Celso Ribeiro Bastos (2002, p. 159-160), nesse sentido, doutrina que:


“A atividade tributária, considerada de uma perspectiva ampla, insere-se dentre da atividade financeira. Daí a existência de inúmeros autores que querem estudar a ambas de maneira unificada. Já expusemos na primeira parte da obra que não consideramos necessariamente errônea essa postura, mas que ela acaba por não dar a devida ênfase aos princípios específicos que constituem esse ramo de Direito Financeiro. Daí entendermos ser preferível a atitude dos que conferem ao Direito Tributário uma autonomia tanto didática quanto científica. Sua autonomia não é absoluta e sim relativa. Não deve descurar dos princípios mais amplos que informam toda a atividade financeira, como também não deve deixar de considerar que as divisões do Direito em disciplinas se dão para melhor compreensão do próprio sistema jurídico, que não perde sua unidade por essa divisão em ramos.”


Sob tal prisma científico, não é absurda a especulação sobre possível autonomia científica do direito orçamentário, uma vez que, assim como o direito tributário, também contém institutos e princípios próprios com relevância suficiente para a plausibilidade de sua ramificação.


No que se refere a princípios, Ricardo Lobo Torres (2008a, p. 147), em tratado que se utiliza da expressão direito orçamentário, afirma que “Os princípios gerais do orçamento são os enunciados genéricos que informam a criação, a interpretação e a aplicação das normas jurídicas orçamentárias”.


Que há princípios especificamente orçamentários, tais como o da unidade, universalidade, periodicidade (ou anualidade) e da exclusividade, entre tantos outros, não há dúvida. Também não existe incerteza de que tais princípios condicionam e orientam o orçamento público – que é o instituto mais típico da matéria orçamentária. Dúvida há, no entanto, se essa constatação permite que se possa falar em direito orçamentário como ramo autônomo do Direito tendo em vista a pouca ênfase dispensada pela doutrina a este assunto.


Nesse contexto, o primeiro problema se coloca diante do próprio direito financeiro.
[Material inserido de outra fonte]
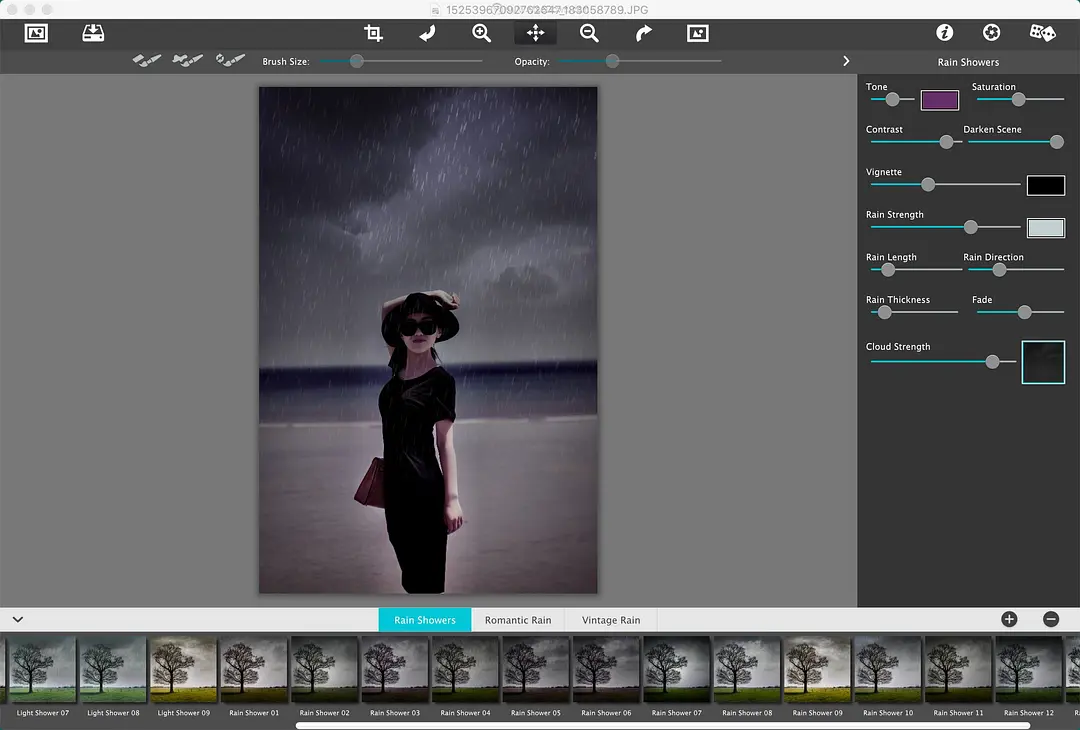Click the open image icon
Image resolution: width=1080 pixels, height=730 pixels.
pyautogui.click(x=36, y=33)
Considerando que os princípios orçamentários integram, atualmente, o direito financeiro, quais passariam a ser os princípios deste na eventualidade de autonomia do direito orçamentário, o qual levaria consigo princípios constituintes do direito financeiro?


Celso Ribeiro Bastos (2002, p. 44), por exemplo, ao discorrer sobre os princípios do direito financeiro, assim escreve: “Passemos agora a analisar os princípios que regem o Direito Financeiro, e em virtude dos quais ele é considerado como ramo autônomo do Direito Público.” Em continuidade, o que o renomado autor faz, em síntese, é uma exposição de princípios orçamentários: da especialização, da publicidade, da estrita legalidade, da anualidade, da universalidade, da proibição do estorno, da exclusividade em matéria orçamentária e da unidade.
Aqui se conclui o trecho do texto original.